Considerazioni iniziali sulla riforma Moratti

28.02.2003

L’11 febbraio si è svolto alla Camera dei Deputati il dibattito sulle questioni pregiudiziali di costituzionalità e di merito relative al disegno di legge Moratti recante delega al Governo per la definizione delle norme generali sull’istruzione e dei livelli essenziali delle prestazioni in materia di istruzione e formazione professionale.
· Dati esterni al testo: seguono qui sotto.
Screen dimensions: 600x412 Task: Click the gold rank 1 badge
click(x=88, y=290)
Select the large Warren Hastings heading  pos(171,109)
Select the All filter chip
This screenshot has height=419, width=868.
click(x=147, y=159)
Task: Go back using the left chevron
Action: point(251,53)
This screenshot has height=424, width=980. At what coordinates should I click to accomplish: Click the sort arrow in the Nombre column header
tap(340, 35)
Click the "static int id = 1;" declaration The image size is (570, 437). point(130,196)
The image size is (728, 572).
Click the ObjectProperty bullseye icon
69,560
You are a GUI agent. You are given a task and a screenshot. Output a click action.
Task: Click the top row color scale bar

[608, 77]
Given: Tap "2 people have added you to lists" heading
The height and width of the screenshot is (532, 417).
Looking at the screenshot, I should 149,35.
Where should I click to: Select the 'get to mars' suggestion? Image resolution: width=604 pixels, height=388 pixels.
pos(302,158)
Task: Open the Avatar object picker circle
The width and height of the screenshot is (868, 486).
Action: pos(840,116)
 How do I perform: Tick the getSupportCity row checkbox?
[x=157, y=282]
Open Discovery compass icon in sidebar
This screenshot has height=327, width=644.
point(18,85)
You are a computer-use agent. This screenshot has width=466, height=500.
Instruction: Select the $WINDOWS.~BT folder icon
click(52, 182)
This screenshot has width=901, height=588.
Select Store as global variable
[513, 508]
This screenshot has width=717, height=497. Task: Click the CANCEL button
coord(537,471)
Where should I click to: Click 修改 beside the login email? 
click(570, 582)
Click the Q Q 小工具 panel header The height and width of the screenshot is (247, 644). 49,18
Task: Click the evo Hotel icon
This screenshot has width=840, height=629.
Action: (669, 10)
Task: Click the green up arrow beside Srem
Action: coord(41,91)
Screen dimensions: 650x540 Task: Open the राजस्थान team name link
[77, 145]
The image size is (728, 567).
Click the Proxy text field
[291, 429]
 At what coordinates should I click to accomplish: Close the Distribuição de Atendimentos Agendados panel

Nel diritto parlamentare, le questioni pregiudiziali offrono all’opposizione uno spazio di dibattito per argomentare le loro obiezioni al disegno di legge in esame, evidenziandone i profili maggiormente critici e gli aspetti costituzionalmente più ambigui. L’analisi delle argomentazioni sollevate dall’opposizione durante la presentazione delle pregiudiziali rappresenta pertanto un importante strumento per valutare i principali punti di contrasto tra opposizione e maggioranza sul provvedimento di riforma del sistema scolastico, qui analizzato soprattutto nel suo rapporto con le previsioni della legge cost. n.3 del 2001 in materia d’istruzione.
Quattro sono le principali obiezioni sollevate dall’opposizione in relazione alla riforma Moratti. 
In primo luogo, si è rilevato come la duplice collocazione della materia istruzione sia alle lett.n) ed m) dell’art.117, comma 2 Cost. all’interno della potestà esclusiva dello Stato, sia all’art.117, comma 3 nell’ambito della potestà concorrente delle Regioni sia attualmente oggetto di un conflitto costituzionale interpretativo che non si è ancora esaurito e chiarito, per cui l’approvazione del provvedimento in esame potrebbe acuire ulteriormente il contenzioso tra Stato e Regioni.
In secondo luogo, l’opposizione ha espresso perplessità sulla previsione che delega il Governo ad adottare uno o più decreti legislativi per la definizione delle norme generali sull’istruzione. Nello specifico, si è rilevato come in tale delega non siano contemplati i principi fondamentali, a meno di voler ritenere che nei medesimi decreti legislativi possano essere disciplinati insieme principi fondamentali e norme generali. Anche in questo caso, tuttavia, rimarrebbe a detta dell’opposizione un’obiezione di fondo, perché non è scontato che, nella delega, possano aversi principi e criteri direttivi di principi fondamentali della legislazione regionale: la ragione ordinamentale – si osserva – è che la determinazione dei principi fondamentali della legislazione regionale è necessariamente di competenza del Parlamento, perché l’art.11 della legge cost. n.3 del 2001 prevede una procedura aggravata per i disegni di legge che riguardano le materie di legislazione concorrente.
In terzo luogo, si è lamentato che il provvedimento in esame ignora la distinzione tra istruzione e formazione professionale, rilevante anche ai fini del riparto di competenze tra Stato e Regioni, dal momento che solo la formazione professionale sarebbe da ritenersi competenza esclusiva delle Regioni, a differenza dell’istruzione, che è invece diritto di ogni cittadino.
Infine, sono state sollevati due tipi di obiezioni – tra di loro in contraddizione – in merito al rapporto tra la riforma Moratti e il provvedimento sulla devolution. Da una parte, infatti, si è sostenuto che il disegno di legge Moratti, accelerando di fatto i tempi della riforma costituzionale di modifica dell’art.117 Cost, sarebbe troppo regionalista, con la conseguenza che con una legge ordinaria verrebbero ad essere introdotte modifiche di natura costituzionale. Dall’altra parte, invece, si è sostenuto che il provvedimento in esame, cancellando la competenza concorrente delle Regioni, sarebbe eccessivamente statalista, ponendosi in netta contraddizione con il provvedimento in materia di devolution, che prevede, al contrario, il trasferimento alle Regioni della competenza esclusiva in materia di istruzione.
Dall’analisi della argomentazioni sollevate dall’opposizione nel dibattito sulle questioni pregiudiziali emerge chiaramente come, al di là delle ragioni di natura politica, lo scontro parlamentare sull’approvazione della riforma Moratti sia animato anche dalla confusione generale sull’effettiva portata del Titolo V in materia di istruzione, che, probabilmente, solo dopo i primi interventi della Corte Costituzionale potrà trovare qualche chiarimento.